◆ **WHAT YOU SHOULD DO**
Starting with the line that contains "Статьи (69, 127)", set down each line through the end of the entries below, exactly and with nothing added.

◆ **DATA RECORDS**
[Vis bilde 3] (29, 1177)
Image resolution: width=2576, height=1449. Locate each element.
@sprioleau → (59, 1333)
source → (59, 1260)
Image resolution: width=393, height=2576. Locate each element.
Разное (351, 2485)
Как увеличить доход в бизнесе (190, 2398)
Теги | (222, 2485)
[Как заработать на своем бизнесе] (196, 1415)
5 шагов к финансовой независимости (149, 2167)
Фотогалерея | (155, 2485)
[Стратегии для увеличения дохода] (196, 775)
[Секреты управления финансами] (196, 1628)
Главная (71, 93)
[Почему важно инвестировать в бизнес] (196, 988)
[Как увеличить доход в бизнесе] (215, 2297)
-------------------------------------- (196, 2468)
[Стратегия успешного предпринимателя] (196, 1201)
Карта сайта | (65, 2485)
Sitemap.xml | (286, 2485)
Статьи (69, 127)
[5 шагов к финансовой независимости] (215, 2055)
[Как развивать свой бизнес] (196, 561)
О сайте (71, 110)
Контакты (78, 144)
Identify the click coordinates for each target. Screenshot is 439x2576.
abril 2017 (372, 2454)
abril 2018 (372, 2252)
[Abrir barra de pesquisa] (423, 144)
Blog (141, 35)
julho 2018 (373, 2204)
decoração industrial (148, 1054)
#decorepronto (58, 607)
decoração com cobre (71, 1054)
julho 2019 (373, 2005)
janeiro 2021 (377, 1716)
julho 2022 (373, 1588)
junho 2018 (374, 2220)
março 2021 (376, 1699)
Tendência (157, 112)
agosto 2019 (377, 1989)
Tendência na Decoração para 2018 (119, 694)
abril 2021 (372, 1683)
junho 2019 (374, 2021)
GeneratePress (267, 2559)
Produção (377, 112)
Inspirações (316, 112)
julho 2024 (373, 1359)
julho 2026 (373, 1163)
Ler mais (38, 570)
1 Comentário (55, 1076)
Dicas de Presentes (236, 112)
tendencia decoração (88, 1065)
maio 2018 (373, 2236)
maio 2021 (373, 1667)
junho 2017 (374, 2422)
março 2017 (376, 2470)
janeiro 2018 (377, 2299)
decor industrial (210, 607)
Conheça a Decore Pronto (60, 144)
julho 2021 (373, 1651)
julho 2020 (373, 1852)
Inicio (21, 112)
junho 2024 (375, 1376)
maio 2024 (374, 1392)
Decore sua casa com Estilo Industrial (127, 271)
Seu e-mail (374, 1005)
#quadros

◆ **OUTPUT**
Статьи (69, 127)
[5 шагов к финансовой независимости] (215, 2055)
[Как развивать свой бизнес] (196, 561)
О сайте (71, 110)
Контакты (78, 144)
Identify the click coordinates for each target. Screenshot is 439x2576.
abril 2017 (372, 2454)
abril 2018 (372, 2252)
[Abrir barra de pesquisa] (423, 144)
Blog (141, 35)
julho 2018 (373, 2204)
decoração industrial (148, 1054)
#decorepronto (58, 607)
decoração com cobre (71, 1054)
julho 2019 (373, 2005)
janeiro 2021 (377, 1716)
julho 2022 (373, 1588)
junho 2018 (374, 2220)
março 2021 (376, 1699)
Tendência (157, 112)
agosto 2019 (377, 1989)
Tendência na Decoração para 2018 (119, 694)
abril 2021 (372, 1683)
junho 2019 (374, 2021)
GeneratePress (267, 2559)
Produção (377, 112)
Inspirações (316, 112)
julho 2024 (373, 1359)
julho 2026 (373, 1163)
Ler mais (38, 570)
1 Comentário (55, 1076)
Dicas de Presentes (236, 112)
tendencia decoração (88, 1065)
maio 2018 (373, 2236)
maio 2021 (373, 1667)
junho 2017 (374, 2422)
março 2017 (376, 2470)
janeiro 2018 (377, 2299)
decor industrial (210, 607)
Conheça a Decore Pronto (60, 144)
julho 2021 (373, 1651)
julho 2020 (373, 1852)
Inicio (21, 112)
junho 2024 (375, 1376)
maio 2024 (374, 1392)
Decore sua casa com Estilo Industrial (127, 271)
Seu e-mail (374, 1005)
#quadros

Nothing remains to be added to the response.